Having been filled

Philippians 1:9 KJV And this I pray, that your love may abound yet more and more in knowledge and in all judgment; 10 That ye may approve things that are excellent; that ye may be sincere and without offence till the day of Christ; 11 Being filled with the fruits of righteousness, which are by Jesus Christ, unto the glory and praise of God.

We see Paul in his Epistles, consistently pray for believers and churches. On some occasions, he would state what he prays for them about.

Philippians 1:9-11 is one of such Spirit-inspired prayers recorded for us. Paul here states 3 main points of his prayers for the Philippian church:

  • that your love may abound still more and more in knowledge and all discernment,
  • that you may approve the things that are excellent,
  • that you may be sincere and without offense till the day of Christ.

Paul is not making a guesswork. He is not stating things that are only in the realm of probability. This prayer is rooted in a firm and sure foundation which we would see shortly.

Here is it: verse 11 – Being filled with the fruits of righteousness.

In some translations, it looks like Paul is praying that believers be filled with fruits of righteousness as an ongoing process. But what is he really saying?

The grammatical construction of this verse in the original Koine Greek makes it clear. The word πεπληρωμένοι – peplērōmenoi (derived from the verb πληρόω -pleróō – to make full) rendered as “Being filled” in some translations, is not a present continuous verb. Rather, it is a perfect middle/passive participle, which means it could be more clearly rendered as “having been”, “since/because you have been”.

This means that whatever Paul is talking about here has been completed, and that his audience, in this case, believers in the Philippian church (and by extension, all believers in Christ), are passive entities in this transaction, they are recipients of an action by another.

Again, the type of participle we see here is the participle of cause. The causal participle indicates the cause, reason, or ground of the action of the finite verb. The reason why he prays and expects this prayer to be potent, is because, they “having been filled.” They have been filled by the fruit of righteousness. Also, the context further clarifies that the participle is in the passive voice. It tells us about how this filling was accomplished, “by Christ Jesus.” It is not of works. It is not by their performance.

Here, Paul is praying, that which God has worked in the believers by the reason of what he accomplished in them through Christ, be increasingly expressed in and through them.

Paul, would later instruct them how this would happen:

Philippians 2:12 Wherefore, my beloved, as ye have always obeyed, not as in my presence only, but now much more in my absence, work out your own salvation with fear and trembling. 13 For it is God which worketh in you both to will and to do of his good pleasure.

He is not saying they should work for the accomplishment or security of their salvation. He is simply saying, “Work out that which God has worked in. Express the fruit of righteousness which is already in you.” He instructs the same thing he prays.

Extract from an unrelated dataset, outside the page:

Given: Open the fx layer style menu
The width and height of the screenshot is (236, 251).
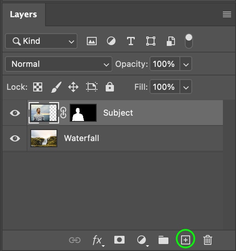Looking at the screenshot, I should [x=98, y=241].
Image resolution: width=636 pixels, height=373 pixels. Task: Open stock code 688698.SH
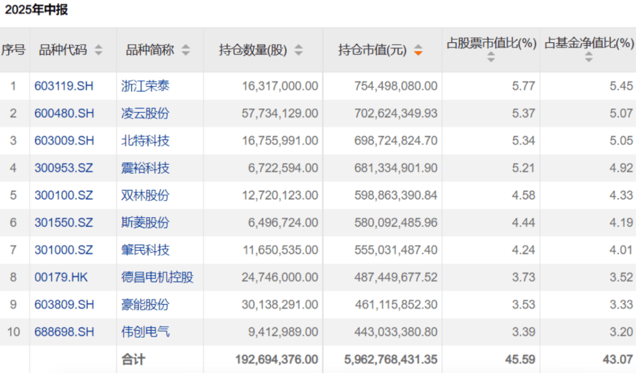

Today, we pray the same prayer for one another, and we receive this same instruction as we are taught the word of God.

The sure foundation of Paul’s prayer is, “having been filled with the fruit of righteousness.”

As we acknowledge every good thing in us in Christ, doing the word, and yielding to the leading of the Spirit, we shall increasingly walk in the reality of this 3-points prayer by Paul in this context (Philippians 1:9-11), increasingly expressing the fruit of righteousness, because we have already been filled with this fruit by Christ Jesus.